Krankenhäuser

Seit ich denken kann, fühle ich mich in Krankenhäusern alles andere als wohl. Das konnte ich heute wieder einmal feststellen, als ich aus kurios-traurigem Anlass ins ortsansässige Krankenhaus geschickt wurde: eine Bewohnerin des Altenheims, die sich das Zimmer mit ihrem Mann teilt, den sie erst im Altenheim kennengelernt und geheiratet hat, wurde vergangene Nacht ins Krankenhaus eingeliefert (wieso weiß ich nicht und geht mich auch nichts an).

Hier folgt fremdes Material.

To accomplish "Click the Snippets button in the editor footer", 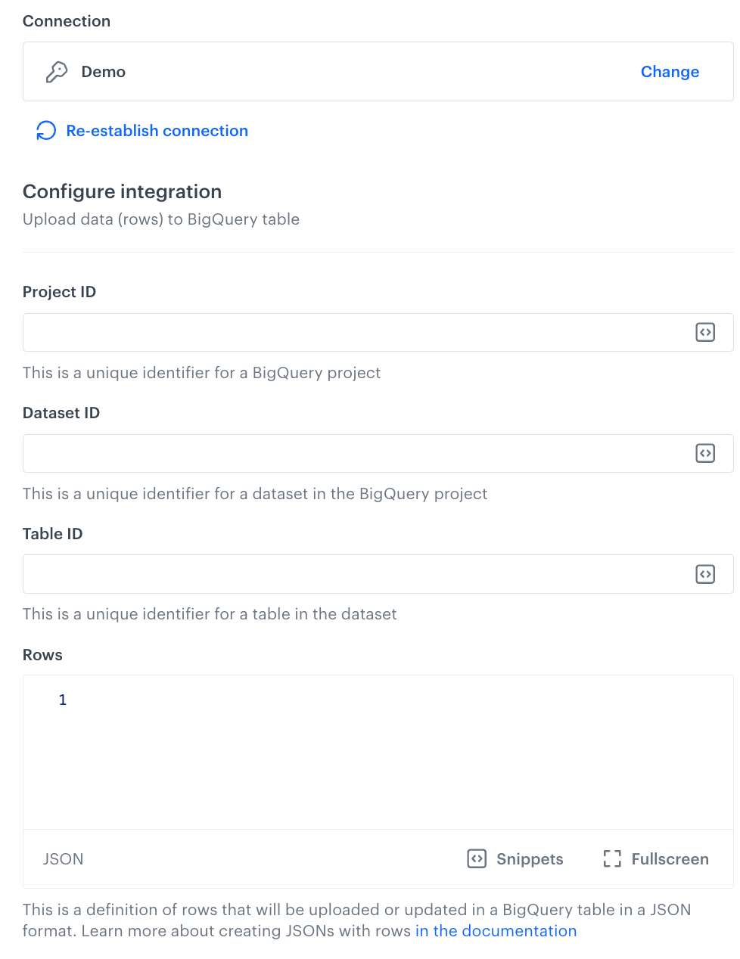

Dabei gab man ihr auch ein Gebiss mit, welches, wie sich heute herausstellte, ihrem Mann gehört. So bekam ich heute also zum ersten Mal eine Intensivstation von innen zu sehen, und da ich weder Scheuklappen trage noch die Türen zu den Zimmern geschlossen waren, sah ich also unter anderem Patienten, die in Geräte eingespannt waren, die eher danach aussahen, Schmerzen zuzufügen als sie zu lindern.

Ich war froh, als ich das Krankenhaus mit dem Gebiss wieder verlassen konnte, und hoffe, dass es bei mir möglichst nie einen Anlass dazu geben wird, dass ich längere Zeit als Patient im Krankenhaus liegen muss – ich würde durchdrehen.